Fa tristezza solo a guardarla».
Cosa pensa del neo-melodico?
«È uno dei tanti prodotti di una cultura di massa e non di popolo. Imposti attraverso gli audiovisivi e in particolare la televisione ».
La guarda?
«Sì, con noia e con rabbia. Come non accorgersi che il suo elemento cardine è la menzogna e la finzione?».
Solo questo?
«Soprattutto questo. Prosciuga le nostre riserve oniriche».
Lei sogna?
«Abbastanza. In certi periodi mi sembra che il sogno eserciti su di me una strana potenza».
Le piace quando accade?
«Non è questione di piacere. I sogni trascorrono. A volte li ricordo. A volte incidono come pugnalate; a volte rivelano qualcosa che mi avvicina alla morte o all’accettazione di essa».
In fondo, è la tradizione stessa a far convivere la morte con la vita.
«È una relazione affascinante. Questa casa, con gli oggetti che ho raccolto, ne porta la testimonianza. Nell’altra stanza ho appeso alla parete una specie di cassetta di legno su cui poter apporre dei nomi. La usavano certe congreghe religiose. Vi ho scritto i nomi dei morti che hanno avuto influenza nella mia vita: contadini, amici, artisti, scrittori. Gente comune e straordinaria. È il contatto che continuo a mantenere con l’altro mondo».
Forse è un diverso modo di coniugare la parola musica.

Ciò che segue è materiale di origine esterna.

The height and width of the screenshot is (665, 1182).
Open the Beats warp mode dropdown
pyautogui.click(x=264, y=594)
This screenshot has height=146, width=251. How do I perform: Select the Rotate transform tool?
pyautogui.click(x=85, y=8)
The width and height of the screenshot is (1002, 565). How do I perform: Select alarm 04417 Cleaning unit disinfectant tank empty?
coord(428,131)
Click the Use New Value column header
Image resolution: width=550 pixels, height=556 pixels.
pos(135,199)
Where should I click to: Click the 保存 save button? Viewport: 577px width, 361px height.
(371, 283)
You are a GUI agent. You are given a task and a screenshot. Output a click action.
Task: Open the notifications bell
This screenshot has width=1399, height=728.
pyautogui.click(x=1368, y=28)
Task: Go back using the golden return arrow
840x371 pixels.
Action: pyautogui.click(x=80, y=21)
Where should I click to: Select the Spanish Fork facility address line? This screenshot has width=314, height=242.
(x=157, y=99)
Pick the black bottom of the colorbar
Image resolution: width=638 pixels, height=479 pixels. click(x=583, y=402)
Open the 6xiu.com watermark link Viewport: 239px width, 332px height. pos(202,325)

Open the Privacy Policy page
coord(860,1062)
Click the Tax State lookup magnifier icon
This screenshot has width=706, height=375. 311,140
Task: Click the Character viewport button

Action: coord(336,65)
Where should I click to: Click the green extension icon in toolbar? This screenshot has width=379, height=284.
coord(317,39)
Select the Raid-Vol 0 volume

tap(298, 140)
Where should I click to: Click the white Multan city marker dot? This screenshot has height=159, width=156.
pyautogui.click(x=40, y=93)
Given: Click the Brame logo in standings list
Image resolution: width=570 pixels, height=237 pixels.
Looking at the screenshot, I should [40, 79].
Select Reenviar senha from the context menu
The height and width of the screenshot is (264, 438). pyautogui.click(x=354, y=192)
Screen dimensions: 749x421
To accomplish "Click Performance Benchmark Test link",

«Sì, vorrei farle vedere i miei spartiti più cari. Sul pianoforte, vede, tengo sempre Stravinsky. Il suo nome ha saputo coniugare oralità e scrittura. Un’altra opera che ho amato alla follia è Béla Bartók. Scritta da un uomo straordinario che morì in miseria e che nessuno ha aiutato. Mi fa piangere. Mi scusi. Ma non posso fare a meno di commuovermi. Sono vecchio. Dovrei stare con i vecchi. Ma con loro mi annoio e mi deprimo».
E che fa?
«Che devo fare? Li evito, se posso. Ho avuto due infarti, mi hanno fatto un’angioplastica, ora mi trascino con una stampella. La consolazione sono i miei allievi. Ma non so cosa accadrà quando sarò morto. Non so cosa ne sarà della mia eredità. Quel po’ di cose e di idee chi le raccoglierà? Si disperderanno. Si dice: ci sono i giovani. Balle! Dico loro: rivoltatevi. Fate vedere a questo Stato in che condizioni vi ha ridotto. Mi scusi. È tardi. Venga. Biagio ha preparato la pasta con i lupini, sono i fratelli poveri delle vongole. Ma buoni. È un pezzo di Napoli che ancora si sopporta, si tollera, si ama».